Released by the Victoria Energy Policy Climate and commissioned by Solar Citizens, the report has analyzed electricity bills of 10,051 households provided by the consumer group Choice, including more than 2,000 from households with PV, in Queensland, South Australia, New South Wales and Victoria.

The findings showed that rooftop PV is helping low to middle income households get their bills back under control, while well-off households are much less interested in putting solar on their rooftops.

“There is probably a range of reasons. One is they are not sensitive to prices as much, I think secondly they might have roofs that are shaded,” said Bruce Mountain, Associate Professor at the Victoria Energy Policy Center.

Regardless of income, on average, the households with solar PV had electricity bills that were approximately 20% lower than households without PV, the Australia’s Rooftop Real Estate report finds.

The number of Australian rooftop solar PV systems passed the two million mark late last year, with an average six panels installed a minute, while both residential and commercial grew by more than 40%, reaching 1,227 MW and 351 MW respectively.

The main drivers for home owners to install PV continue to be high electricity prices and falling costs of solar accompanied by a shorter payback period.

“Energy prices are going through the roof, everyone knows that.
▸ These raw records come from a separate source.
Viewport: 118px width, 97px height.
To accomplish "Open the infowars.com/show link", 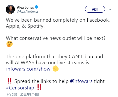I will pos(28,69).

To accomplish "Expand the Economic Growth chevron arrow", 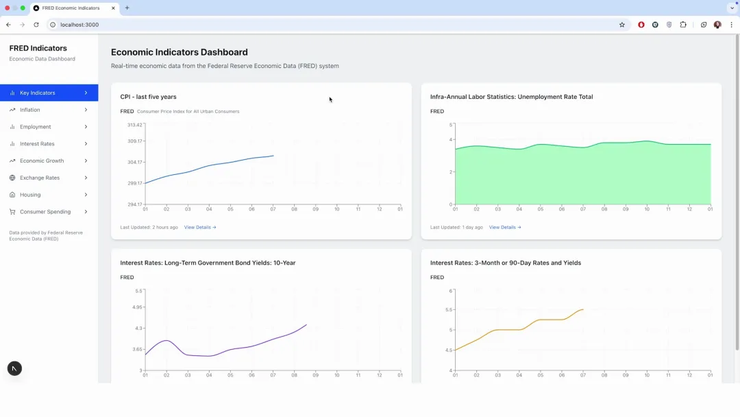I will (x=86, y=161).
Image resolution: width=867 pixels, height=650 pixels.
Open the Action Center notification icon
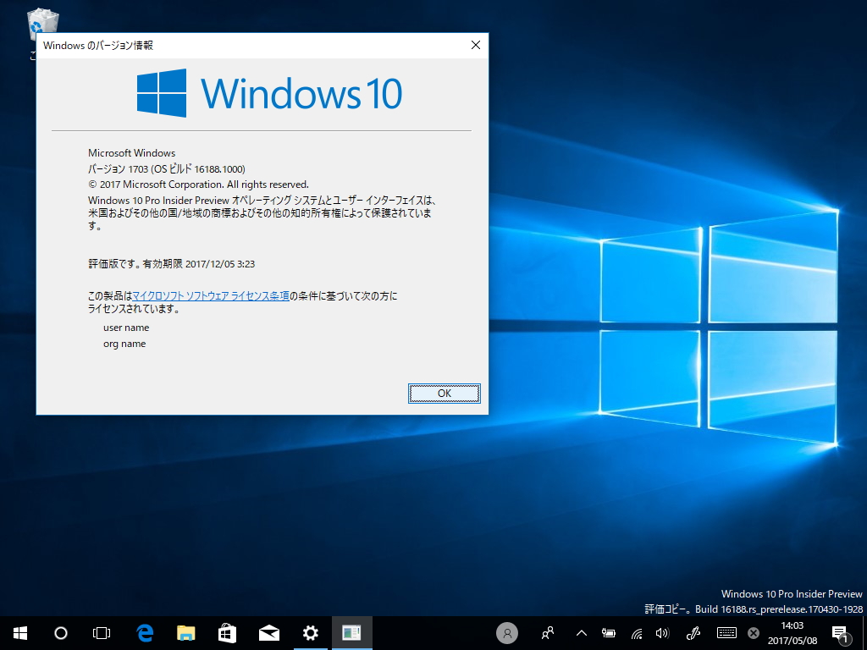coord(841,632)
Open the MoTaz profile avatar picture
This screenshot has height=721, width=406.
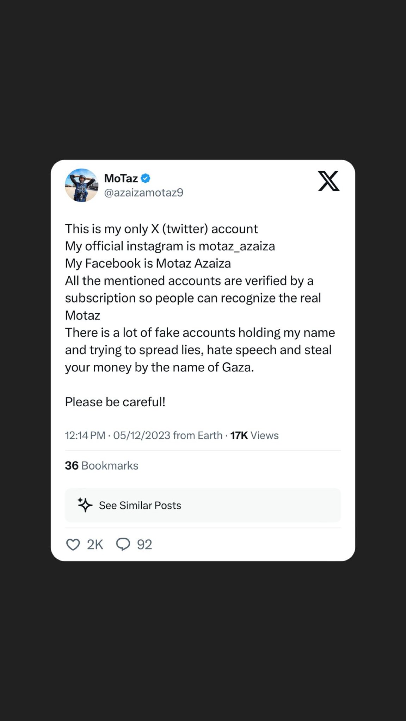(x=81, y=185)
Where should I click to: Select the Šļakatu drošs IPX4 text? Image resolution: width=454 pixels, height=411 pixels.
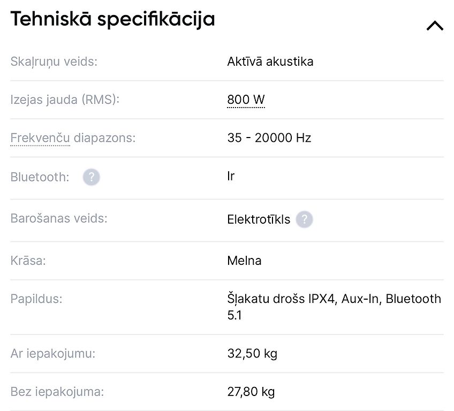[281, 299]
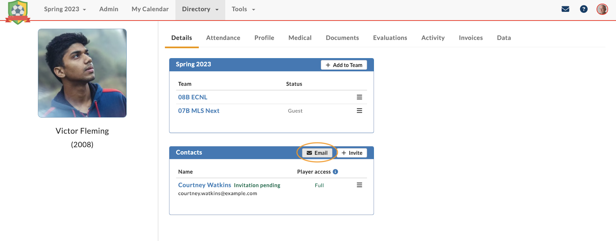Open the mail envelope icon in header

[565, 9]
The only sure way to bring down energy bills is by putting solar on your roof,” Solar Citizens’s national director, Joseph Scales, said.

However, the majority of Australian rooftops are still available for rooftop PV. As shown in an earlier report, commissioned by Solar Citizens and compiled by the Australian Photovoltaic Institute and the University of New South Wales, Australia’s rooftop PV potential stands at an incredible 43 GW to 61 GW — well above the approximate 8 GW that’s currently installed.
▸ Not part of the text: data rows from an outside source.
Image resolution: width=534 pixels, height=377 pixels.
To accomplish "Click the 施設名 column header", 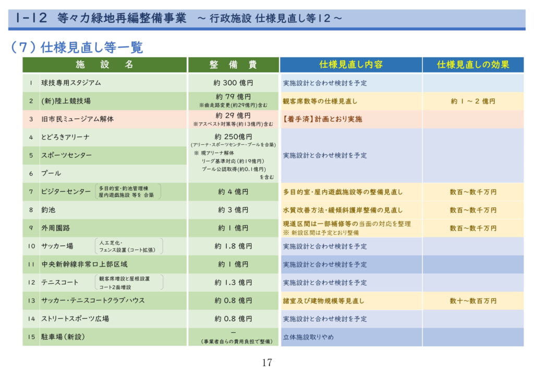I will 104,65.
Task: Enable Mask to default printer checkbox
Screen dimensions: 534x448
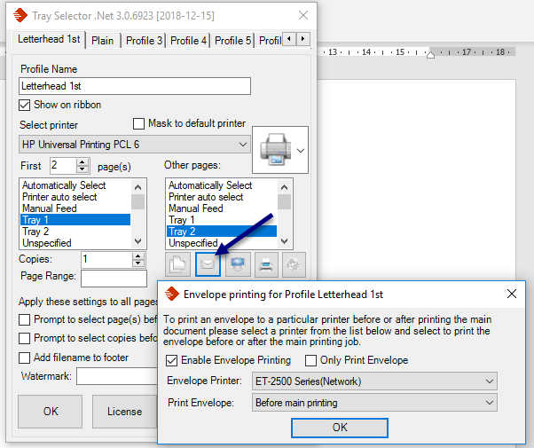Action: (138, 124)
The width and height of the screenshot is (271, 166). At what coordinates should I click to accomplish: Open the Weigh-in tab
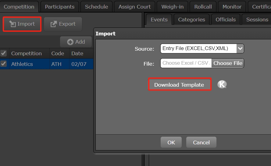(x=172, y=7)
Energy retailers still making a mint

The report also found that a staggering one third of all the PV households analyzed were paid less for the electricity they fed into the grid than retailers would otherwise pay on the spot market.

“Retailers profit from this to the extent that they do not pass this on to other customers in lower prices,” the report states.

This finding directly stands at odds with the common misconception that non-solar households pay for the feed-in tariffs that solar households receive, the report states, noting that those exporting power back to the grid are actually subsidizing those without solar panels.

The report shows that households in these four states, particularly in Victoria, pay slightly higher average unit (cents per kWh) prices for their grid-supplied electricity than households without PV. “The fixed component of residential electricity bills in Australia generally, and in Victoria, in particular, is higher than in any other country we know of,” states the report.

On average, households with rooftop solar PV buy about 9% less electricity from the grid than households without PV. However, they also consume, on average, a quarter more electricity than those without PV, the report finds.

To address this, Solar Citizens has called on state and territory governments to mandate a minimum feed-in tariff to stop electricity retailers profiteering from households with solar PV.